A Jack's Stain and Scale treatment could do some good but you can't use the pool while the treatment is in progress. There is a process using Jack's Stain and Scale treatment that is pretty complicated. Oldpooldad would be the expert on that.

If it were my pool, and the plaster could handle it, the fastest and cheapest way to get the stained scale off would be an acid wash. I've done my pool six times (two different plaster jobs) and I'm a granny. So if you want to do it yourself you can save some money but it is not fun.

BTW... I'm not doing the Jack's #2 Stain and Scale treatment because we need the pool to be usable.

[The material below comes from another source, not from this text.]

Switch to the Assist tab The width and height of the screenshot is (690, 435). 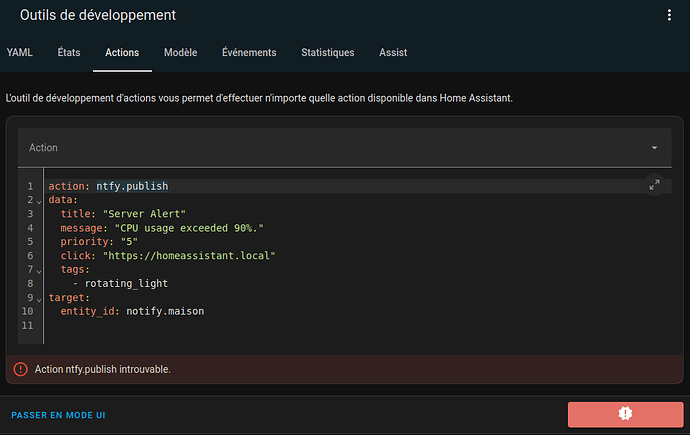click(393, 53)
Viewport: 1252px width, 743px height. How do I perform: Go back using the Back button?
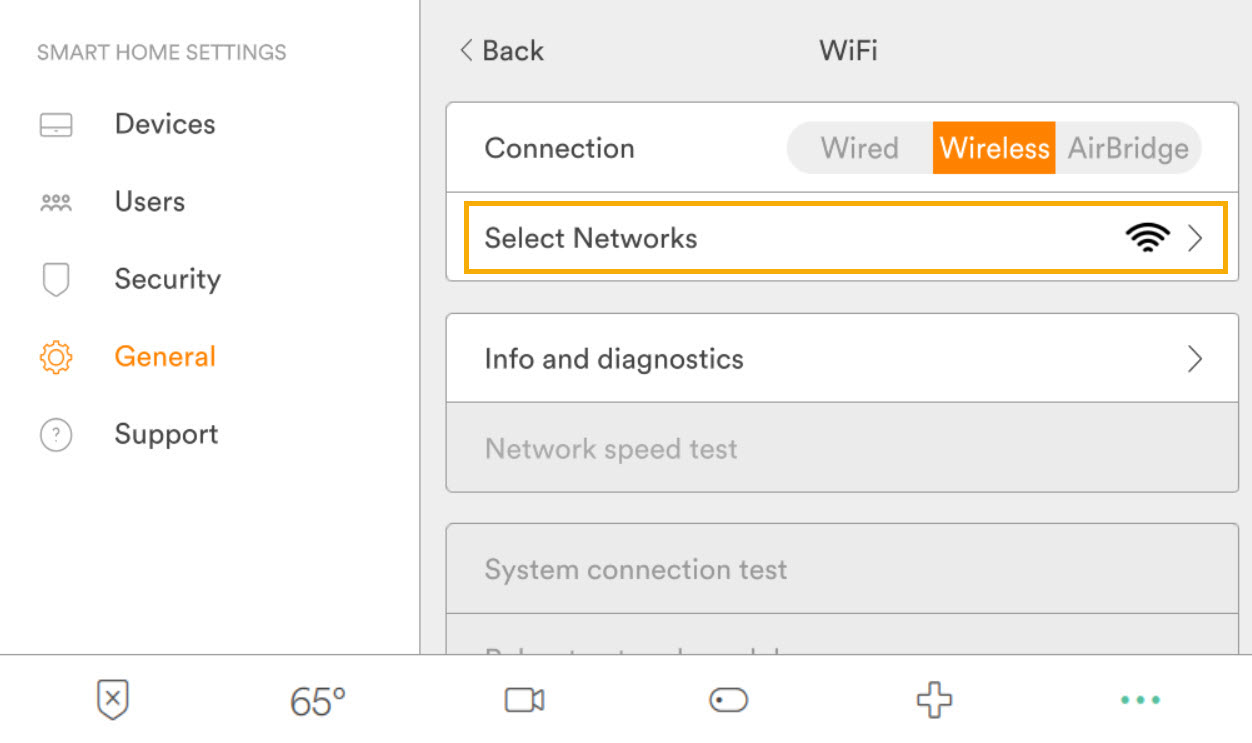pyautogui.click(x=501, y=51)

I'm not doing another acid wash because my 14 year old plaster, still in pretty good shape, probably wouldn't be if a fourth acid wash was done to it.

gg=alice
 

Uncle Ben

Well-known member
Apr 20, 2010
83
Southern California
The worst part of the scale/staining is below the tile, so what if I were to tape off the tile in order to avoid having the acid eat away the grout? What strength muriatic acid would I need, and how long to let the acid sit on the surface before rinsing away? I don't need to scrub it, only rinse it away, right?

Thanks!
 

geekgranny

LifeTime Supporter
Aug 20, 2009
1,358
North Central Texas
I'm gonna let the experts comment more. In my case I just guesstimated on time left on, which was only the amount of time it took me to set the plastic flower bucket down and grab the brush, with a long handle. I did scrub with an appropriate natural bristle brush that swivelled. Many placed needed only light scrubbing after a sprinkle of weak acid solution. Some places needed more acid concentration and some even straight 3x.xx MA.

My pool plaster is blue so it is easy to see when you are overdoing it as the run-off gets darker and darker blue as more good plaster is being affected. You mainly want to go down just below the scale and leave as much plaster as possible. It is harder to do with white plaster.

For this last acid wash, summer 2008, I didn't hit the horizontal surfaces of the pool very hard, even on the acute slopes, because the scale was so uneven. You can lose a lot of good plaster in that situation if the scale is spotty with lots of good plaster exposed. I learned this lesson from starting out years ago on the top step. To this day I have some pitting. That's why I resorted to using a grinder to get the scale off of the steps.